* **PROBLEM DETAILS**
Could you please output all of the records exactly?

* **LISTED RECORDS**
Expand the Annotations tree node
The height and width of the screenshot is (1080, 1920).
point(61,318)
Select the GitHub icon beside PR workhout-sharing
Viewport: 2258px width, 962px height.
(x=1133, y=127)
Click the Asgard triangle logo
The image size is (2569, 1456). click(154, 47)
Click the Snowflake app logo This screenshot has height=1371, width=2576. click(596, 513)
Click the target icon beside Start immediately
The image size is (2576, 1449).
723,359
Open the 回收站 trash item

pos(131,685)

* **YOUR RESPONSE**
Expand the Annotations tree node
The height and width of the screenshot is (1080, 1920).
point(61,318)
Select the GitHub icon beside PR workhout-sharing
Viewport: 2258px width, 962px height.
(x=1133, y=127)
Click the Asgard triangle logo
The image size is (2569, 1456). click(154, 47)
Click the Snowflake app logo This screenshot has height=1371, width=2576. click(596, 513)
Click the target icon beside Start immediately
The image size is (2576, 1449).
723,359
Open the 回收站 trash item

pos(131,685)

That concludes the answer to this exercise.